For the first time, researchers explored an extremely rare, but fundamental, process, in which two packets of light called photons scatter simultaneously from a single electron—in this case, from individual atoms in a beryllium metal target. Using the extremely high intensity x-ray laser at the Linac Coherent Light Source, they found that the details of this process deviated dramatically from expectations based on the usual assumption that the electrons behaved as quasi-free in the x-ray interaction. The researchers explain this anomaly in terms of a new x-ray matter interaction that they predict to have unprecedented specificity for light elements, like beryllium.
In addition to providing new fundamental insights about x-ray interactions, this discovery has broad implications for understanding and controlling the fastest processes in chemical reactivity and energy conversion. The work may lead to powerful new probe techniques at x-ray free electron laser facilities to provide fundamental understanding of ultrafast chemical processes.

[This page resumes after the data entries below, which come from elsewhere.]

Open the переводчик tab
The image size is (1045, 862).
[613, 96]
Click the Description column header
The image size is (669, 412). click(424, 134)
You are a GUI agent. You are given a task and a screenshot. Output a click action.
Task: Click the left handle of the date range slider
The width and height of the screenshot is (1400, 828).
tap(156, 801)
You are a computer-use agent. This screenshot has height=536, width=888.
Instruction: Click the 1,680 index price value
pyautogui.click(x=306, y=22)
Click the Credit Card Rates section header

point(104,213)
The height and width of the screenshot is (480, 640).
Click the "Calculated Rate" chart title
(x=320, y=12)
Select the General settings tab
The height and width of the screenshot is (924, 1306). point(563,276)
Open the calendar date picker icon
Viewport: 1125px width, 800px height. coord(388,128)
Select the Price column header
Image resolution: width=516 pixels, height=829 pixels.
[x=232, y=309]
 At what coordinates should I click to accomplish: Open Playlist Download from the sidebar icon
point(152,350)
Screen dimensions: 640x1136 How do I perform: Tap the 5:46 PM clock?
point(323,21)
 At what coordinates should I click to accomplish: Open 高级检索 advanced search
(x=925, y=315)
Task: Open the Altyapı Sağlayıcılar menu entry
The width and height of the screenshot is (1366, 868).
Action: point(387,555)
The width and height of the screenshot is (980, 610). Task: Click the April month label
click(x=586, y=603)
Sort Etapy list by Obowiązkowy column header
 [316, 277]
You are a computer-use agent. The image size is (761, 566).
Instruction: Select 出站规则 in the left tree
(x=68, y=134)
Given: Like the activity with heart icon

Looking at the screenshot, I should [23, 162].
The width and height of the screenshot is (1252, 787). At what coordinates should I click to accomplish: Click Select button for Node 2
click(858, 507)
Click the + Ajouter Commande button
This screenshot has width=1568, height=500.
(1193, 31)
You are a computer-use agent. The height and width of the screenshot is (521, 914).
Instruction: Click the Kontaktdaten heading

The basis for atomic‐scale structure determination involves the scattering of single x‐ray photons, one at a time, from the electrons that make up all materials. Spatial resolution is achieved through a combination of the short wavelength of x-rays and the concentration of the electron density around the individual atoms. For x-ray interactions, these atomic electrons generally behave almost as if they were free. In special cases involving heavy atoms, researchers can achieve simultaneously a level of chemical specificity and spatial resolution, but this is not the case for the lighter atoms that are ubiquitous in most biological and energy-relevant materials. Thus, new methods to achieve chemical specificity for light atoms in structure determination would be revolutionary. In the current work, the researchers used the unprecedented x-ray intensity produced by the Linac Coherent Light Source x-ray laser to observe the concerted nonlinear Compton scattering of two identical hard x-ray photons from the light element beryllium to produce a single higher-energy photon. Not only did the researchers make the first observation of this fundamental process, they also observed an anomalously large shift toward longer wavelengths for the scattered photon. The large wavelength shift is indicative of an interaction that shows properties of scattering from bound (non-free) electrons, which implies that this process could be used as a chemically specific probe. Furthermore, because the nonlinear interaction requires the x-rays to coincide at precisely the same location in time and space, the mechanism is also applicable to studying the fastest processes involving electron motion in chemical reactivity and energy conversion.